So do you to give it IM instead of subQ?


And I'll have to check in my fridge downstairs, but I'm pretty sure I ordered just plain ordinary Pen G from jefferslivestock.  I'll have to go look.


----------



## aggieterpkatie (Jul 11, 2011)

I've given thousands of shots to all kinds of animals and I've never hit a vein on accident (only when I was giving IV meds! ) and I've never had a bad reaction (like anaphylaxis).  Don't worry, just do it.


----------



## DonnaBelle (Jul 11, 2011)

We just started with the IM injections just above the back leg armpit in the big part of the leg.  I am tired of having abcesses, especially from CD & T.\

We just took Annie to the vet to have 2 abcesses lanced. I JUST KNEW IT WAS CL.  It was injection site abcesses.

We used a l/2 inch needle and stuck it straight in and went for it.  And we stuck it in that nasty tempered rescue goat who is pregnant, she's so hateful, I'll never know how she got that way.

DonnaBelle


----------



## 20kidsonhill (Jul 11, 2011)

Our7Wonders said:
			
		

> 20kidsonhill said:
> 
> 
> 
> ...


yes, IM, I just find that big thick chunk of muscle on the back leg in the the inner thigh area, and stab it into there. LIke the doctor says, bend over and then a jab. Yah, like that.  I have a tendency to go up a little too high towards the top of the leg,and my husband fusses at me and says I need to be down lower and make sure I get it in the fleshy inner part of the leg. Does that make sense???


----------



## Our7Wonders (Jul 11, 2011)

Well he survived his first PenG injection.  Only 13 more to go.   It was harder on me than it was on him.  18g needles seem very big to me.

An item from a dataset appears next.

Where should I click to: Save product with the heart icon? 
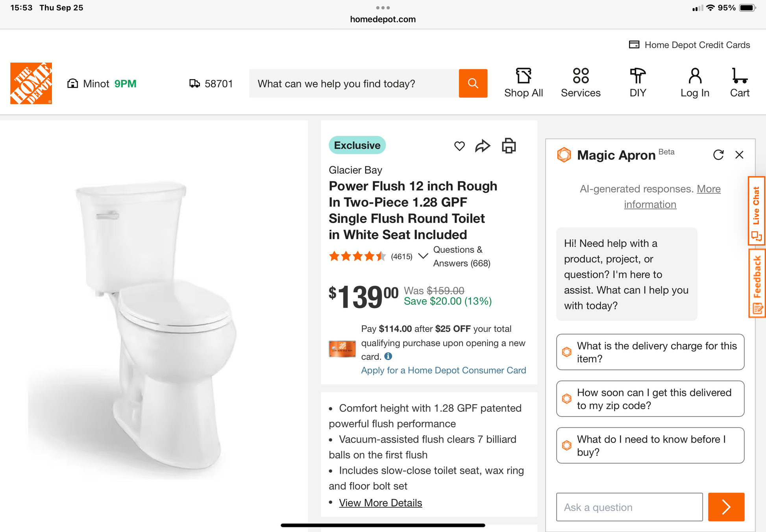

My heads spinning from all the contradictory info out there on how to give the injection.  No matter what way you want to give it there's an article out there saying do NOT give it that way.

The bottle says ONLY give it IM.  GoatWisdom (I think it was that one, I read several so I could be wrong) says they don't recommend giving it IM, only subQ.  Or give an initial dose IM then all the others SubQ.  Or if you give it IM be sure to use a different spot each time.  What?  14 doses?  How do I give that in a different spot each time?  And of course watch out you don't paralyze your goat by giving it in the wrong spot and my personal favorite:  "Remember Penicillins can be fatal if injected into the bloodstream".  

I'm officially afraid of my goat.  All 13 pounds of him.

Anyway, he made it through his 1cc dose.  I'm already dreading giving it to him tonight.  I'm planning 1cc 2x daily for 7 days, sound about right?  I'll try to post a pic of his belly later.  It looks like he's got a half a golf ball under the belly button.  I cleaned it well and saturated the whole area with Iodine 7%.  How often should I reapply the iodine?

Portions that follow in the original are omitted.